My question is what are the challenges in integrating modalities and IT solutions from different vendors? What are the advantages of having both solutions from one vendor? I know CIOs are tired of dealing with interfaces and all the management and maintenance headaches they bring.

Thank you for your great explanation of these dynamics. It speaks perfectly to some of the competing impulses of the different types of vendors, those with modalities-plus-PACS/RIS, versus those with PACS/RIS "alone." I'd be very interested in any CIO readers' takes on the kinds of discussions they might be having of late with their vendors regarding all this.

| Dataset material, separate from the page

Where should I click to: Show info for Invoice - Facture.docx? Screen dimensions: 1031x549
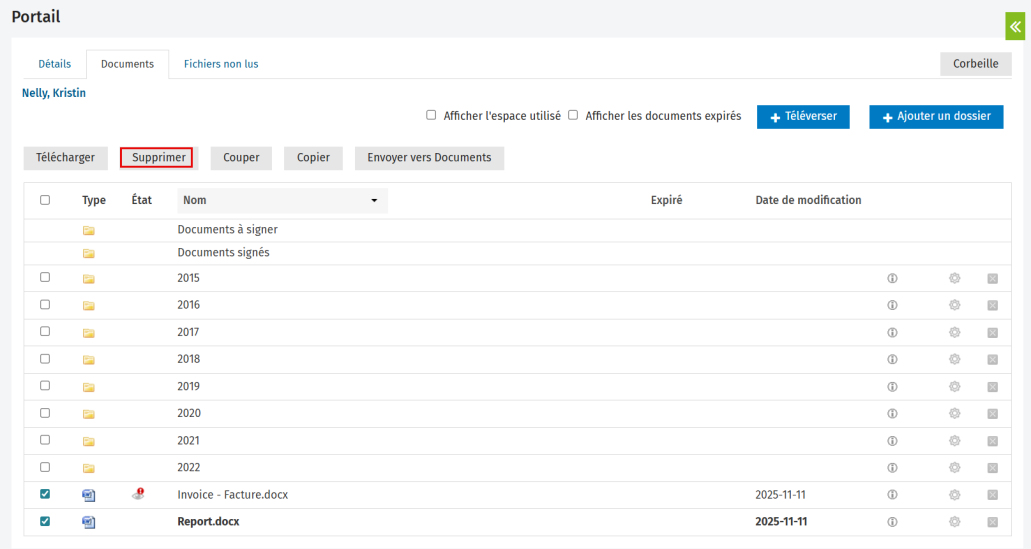[892, 495]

Thank you for your excellent insights and perspectives. Do you believe there is any truth to the assertion being made by some PACS/RIS vendor companies that don't offer modalities, that the combination modality/IT vendors are primarily interested in continuing to sell modalities first and foremost, to the potential detriment of customer satisfaction with IT (meaning PACS/RIS)? I'd be interested in your view on this.

Also, a correction: I misspelled Philips' product, which is iSite, not iSight, as I had written. My apologies for the misspelling.

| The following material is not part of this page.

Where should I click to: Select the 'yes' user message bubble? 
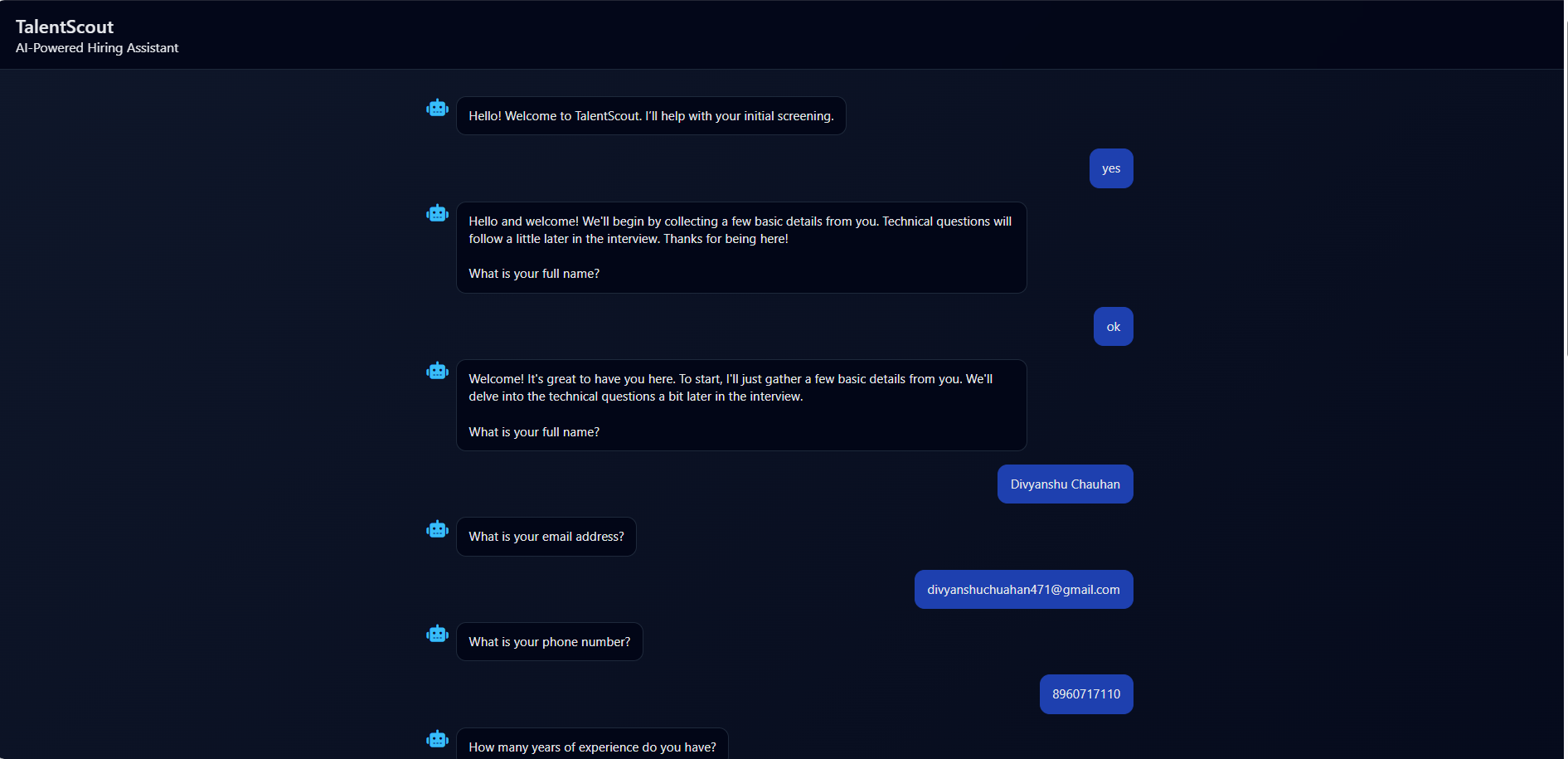pyautogui.click(x=1110, y=168)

Hey Mark / Anthony...great posting...I think the issue or biggest questions are raised around EMR-RIS & PACS integration. Modality integration is mostly DICOM and usually straight forward. Most customers choose their imaging modalities based on reputation and the available features/functionality of the scanner or camera. I would say most buying decisions for modalities are made by Radiology managers or administrators while today's EMR-RIS & PACS purchases are more commonly made by IT leadership.

Integration issues often evolve during the implementation of a separate RIS & PACS. My choice would be for a tightly integrated RIS-PACS vendor who can remove the headaches of integrating inbound RIS registration and check-in processes with PACS and outbound messaging to image enable the RIS. If this vendor happens to sell imaging modalities then this is a possible bonus and you put the pricing squeeze on one vendor for RIS-PACS and their latest MR or CT. I say go with the single vendor when possible, I know it's old school but I'm big on vendor partnerships...Oh yeah don't forget to ask for a decent discount on a single source managed service agreement.

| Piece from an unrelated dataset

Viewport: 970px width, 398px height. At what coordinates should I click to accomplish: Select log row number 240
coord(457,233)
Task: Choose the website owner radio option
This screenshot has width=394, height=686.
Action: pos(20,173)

Mark — In the current economy combination modality vendors and IT vendors alike are focused on any and every possible source of revenue. Both sides will claim IT superiority to the CIO and ground breaking clinical advancement to the CMO. The bottom line is that the average MR or CT sale will bring in 2 to 3 times more revenue than a single PACS or RIS. With that said vendors who offer both RIS/ PACS products and imaging modalities are going to sell into their customer's immediate need then offer the other product(s) at a discount. For example the vendor will sell the customer a two million dollar MR scanner then greatly discount or even throw in a quarter of a million dollar PACS or vice versa to close the sale...non-modality vendors do the same thing with their many optional modules and administrative tool sets.

In regards to the IT satisfaction requirement both the combination vendors and the PACS only vendors are going to offer rolled in service and support with promises of five 9's uptime to gain further approval from the IT guys.